▶ Required work
Go through the entries below and copy each line containing the word "will".

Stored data
=-=-=-=-=
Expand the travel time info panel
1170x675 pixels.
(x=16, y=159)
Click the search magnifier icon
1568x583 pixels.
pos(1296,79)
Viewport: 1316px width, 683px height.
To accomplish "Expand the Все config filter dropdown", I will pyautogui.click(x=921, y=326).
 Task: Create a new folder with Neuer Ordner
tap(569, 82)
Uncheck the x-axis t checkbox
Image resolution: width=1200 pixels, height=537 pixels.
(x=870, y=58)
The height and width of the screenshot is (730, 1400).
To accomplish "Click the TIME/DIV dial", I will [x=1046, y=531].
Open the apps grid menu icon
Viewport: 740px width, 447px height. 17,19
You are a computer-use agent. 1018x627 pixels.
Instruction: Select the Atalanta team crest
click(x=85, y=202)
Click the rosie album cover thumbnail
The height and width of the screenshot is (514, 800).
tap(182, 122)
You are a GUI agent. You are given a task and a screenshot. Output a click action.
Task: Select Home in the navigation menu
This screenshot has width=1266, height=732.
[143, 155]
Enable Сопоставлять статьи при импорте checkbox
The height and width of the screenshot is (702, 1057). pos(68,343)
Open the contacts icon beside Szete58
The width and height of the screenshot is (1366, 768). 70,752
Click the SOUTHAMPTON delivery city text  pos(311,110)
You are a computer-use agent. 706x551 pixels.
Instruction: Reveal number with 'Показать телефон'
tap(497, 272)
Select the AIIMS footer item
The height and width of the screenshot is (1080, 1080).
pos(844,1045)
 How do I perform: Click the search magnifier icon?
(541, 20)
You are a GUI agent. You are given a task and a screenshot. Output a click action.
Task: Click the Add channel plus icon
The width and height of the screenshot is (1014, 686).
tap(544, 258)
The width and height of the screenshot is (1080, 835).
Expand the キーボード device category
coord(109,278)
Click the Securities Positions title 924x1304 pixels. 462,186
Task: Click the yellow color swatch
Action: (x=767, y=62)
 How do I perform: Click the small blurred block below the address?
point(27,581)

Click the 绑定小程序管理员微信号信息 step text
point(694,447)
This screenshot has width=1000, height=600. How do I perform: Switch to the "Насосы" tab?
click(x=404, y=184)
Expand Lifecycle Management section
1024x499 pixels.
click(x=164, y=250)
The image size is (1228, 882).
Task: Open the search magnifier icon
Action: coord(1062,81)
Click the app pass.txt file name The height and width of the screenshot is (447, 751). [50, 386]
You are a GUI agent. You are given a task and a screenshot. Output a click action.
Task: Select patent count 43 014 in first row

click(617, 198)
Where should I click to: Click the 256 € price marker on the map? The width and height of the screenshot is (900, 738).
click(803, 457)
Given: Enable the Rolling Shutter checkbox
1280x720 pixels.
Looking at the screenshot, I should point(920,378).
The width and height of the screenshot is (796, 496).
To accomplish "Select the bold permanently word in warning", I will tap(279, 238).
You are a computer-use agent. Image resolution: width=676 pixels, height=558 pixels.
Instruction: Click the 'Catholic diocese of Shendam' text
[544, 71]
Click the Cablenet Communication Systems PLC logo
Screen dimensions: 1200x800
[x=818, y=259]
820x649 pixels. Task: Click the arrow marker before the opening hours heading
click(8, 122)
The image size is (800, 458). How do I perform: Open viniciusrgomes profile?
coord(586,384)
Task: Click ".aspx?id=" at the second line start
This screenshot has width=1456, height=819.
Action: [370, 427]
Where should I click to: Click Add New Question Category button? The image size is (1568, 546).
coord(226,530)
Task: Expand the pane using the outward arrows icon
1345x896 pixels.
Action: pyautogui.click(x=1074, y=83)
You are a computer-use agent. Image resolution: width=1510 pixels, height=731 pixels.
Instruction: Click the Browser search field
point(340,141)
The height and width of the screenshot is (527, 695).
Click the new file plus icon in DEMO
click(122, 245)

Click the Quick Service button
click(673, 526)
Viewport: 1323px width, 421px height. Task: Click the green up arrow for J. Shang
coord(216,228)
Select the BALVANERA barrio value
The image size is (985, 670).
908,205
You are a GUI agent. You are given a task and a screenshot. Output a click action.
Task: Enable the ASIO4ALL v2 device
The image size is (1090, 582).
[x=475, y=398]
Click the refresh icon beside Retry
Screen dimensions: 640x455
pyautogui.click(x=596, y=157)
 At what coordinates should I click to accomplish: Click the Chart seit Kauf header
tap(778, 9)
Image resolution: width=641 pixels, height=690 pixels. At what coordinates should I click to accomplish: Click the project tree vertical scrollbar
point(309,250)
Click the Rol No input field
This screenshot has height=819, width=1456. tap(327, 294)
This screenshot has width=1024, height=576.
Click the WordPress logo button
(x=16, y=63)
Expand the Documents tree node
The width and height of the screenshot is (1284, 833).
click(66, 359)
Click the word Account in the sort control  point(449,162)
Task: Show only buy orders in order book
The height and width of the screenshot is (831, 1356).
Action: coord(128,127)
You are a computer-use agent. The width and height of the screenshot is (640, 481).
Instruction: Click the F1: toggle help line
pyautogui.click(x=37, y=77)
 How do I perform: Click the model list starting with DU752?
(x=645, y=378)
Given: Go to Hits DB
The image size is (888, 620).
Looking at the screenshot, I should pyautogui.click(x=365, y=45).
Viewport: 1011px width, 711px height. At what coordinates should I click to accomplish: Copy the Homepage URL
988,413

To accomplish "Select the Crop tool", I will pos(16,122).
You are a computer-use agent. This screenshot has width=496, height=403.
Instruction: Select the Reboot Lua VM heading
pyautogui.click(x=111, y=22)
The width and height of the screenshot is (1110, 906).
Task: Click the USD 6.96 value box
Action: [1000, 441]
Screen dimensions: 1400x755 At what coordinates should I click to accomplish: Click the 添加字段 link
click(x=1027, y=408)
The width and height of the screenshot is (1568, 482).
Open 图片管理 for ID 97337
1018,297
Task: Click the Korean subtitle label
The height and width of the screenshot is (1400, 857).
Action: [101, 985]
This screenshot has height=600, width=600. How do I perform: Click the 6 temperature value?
=-=-=-=-=
▶ Output of the exercise
To accomplish "Expand the Все config filter dropdown", I will pyautogui.click(x=921, y=326).
To accomplish "Click the TIME/DIV dial", I will [x=1046, y=531].
To accomplish "Select the bold permanently word in warning", I will tap(279, 238).
To accomplish "Select the Crop tool", I will pos(16,122).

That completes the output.